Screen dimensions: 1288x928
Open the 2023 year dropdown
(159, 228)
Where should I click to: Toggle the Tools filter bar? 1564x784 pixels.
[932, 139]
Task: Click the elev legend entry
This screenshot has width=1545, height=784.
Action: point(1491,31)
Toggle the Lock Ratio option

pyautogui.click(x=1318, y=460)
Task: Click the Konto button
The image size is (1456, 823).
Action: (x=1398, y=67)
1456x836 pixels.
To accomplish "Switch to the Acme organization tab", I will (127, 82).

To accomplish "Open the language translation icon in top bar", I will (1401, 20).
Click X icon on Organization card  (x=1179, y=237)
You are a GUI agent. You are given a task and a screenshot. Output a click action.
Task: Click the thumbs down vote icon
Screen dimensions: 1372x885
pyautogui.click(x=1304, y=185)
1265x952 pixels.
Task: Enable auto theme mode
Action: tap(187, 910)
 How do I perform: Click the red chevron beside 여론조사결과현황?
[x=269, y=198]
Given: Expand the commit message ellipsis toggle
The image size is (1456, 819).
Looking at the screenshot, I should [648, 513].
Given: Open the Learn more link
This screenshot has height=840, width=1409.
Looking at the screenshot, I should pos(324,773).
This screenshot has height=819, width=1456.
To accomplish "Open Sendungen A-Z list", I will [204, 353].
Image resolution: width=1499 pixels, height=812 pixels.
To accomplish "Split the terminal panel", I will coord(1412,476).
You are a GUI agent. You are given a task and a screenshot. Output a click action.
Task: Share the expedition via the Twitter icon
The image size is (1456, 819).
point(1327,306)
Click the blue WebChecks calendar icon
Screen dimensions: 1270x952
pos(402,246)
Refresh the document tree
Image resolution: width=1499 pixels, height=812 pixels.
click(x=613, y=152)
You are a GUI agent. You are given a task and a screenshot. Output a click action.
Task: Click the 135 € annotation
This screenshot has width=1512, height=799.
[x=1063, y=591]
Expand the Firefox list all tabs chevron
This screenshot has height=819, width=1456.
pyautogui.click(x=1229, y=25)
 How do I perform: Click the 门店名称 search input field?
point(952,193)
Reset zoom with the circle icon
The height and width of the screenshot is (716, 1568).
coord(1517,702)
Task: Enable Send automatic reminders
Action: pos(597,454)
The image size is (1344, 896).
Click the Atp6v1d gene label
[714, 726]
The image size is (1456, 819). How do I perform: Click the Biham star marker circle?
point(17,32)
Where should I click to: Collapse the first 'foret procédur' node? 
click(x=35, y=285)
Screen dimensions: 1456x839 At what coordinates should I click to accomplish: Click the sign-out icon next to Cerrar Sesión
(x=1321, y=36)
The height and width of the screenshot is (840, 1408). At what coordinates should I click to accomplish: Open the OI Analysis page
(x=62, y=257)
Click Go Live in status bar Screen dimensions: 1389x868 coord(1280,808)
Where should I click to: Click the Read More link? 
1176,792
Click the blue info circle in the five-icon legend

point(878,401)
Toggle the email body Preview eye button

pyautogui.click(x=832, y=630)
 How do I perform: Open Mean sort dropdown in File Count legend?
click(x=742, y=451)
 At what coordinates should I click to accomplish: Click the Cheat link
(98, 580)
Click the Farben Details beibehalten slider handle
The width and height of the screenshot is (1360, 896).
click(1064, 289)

Work order: Above are records; repeat only the lines starting at the line with "The image size is (1344, 896)." and ending at the line with "Click Go Live", exactly as they appear, both included.

Answer space:
The image size is (1344, 896).
Click the Atp6v1d gene label
[714, 726]
The image size is (1456, 819). How do I perform: Click the Biham star marker circle?
point(17,32)
Where should I click to: Collapse the first 'foret procédur' node? 
click(x=35, y=285)
Screen dimensions: 1456x839 At what coordinates should I click to accomplish: Click the sign-out icon next to Cerrar Sesión
(x=1321, y=36)
The height and width of the screenshot is (840, 1408). At what coordinates should I click to accomplish: Open the OI Analysis page
(x=62, y=257)
Click Go Live in status bar Screen dimensions: 1389x868 coord(1280,808)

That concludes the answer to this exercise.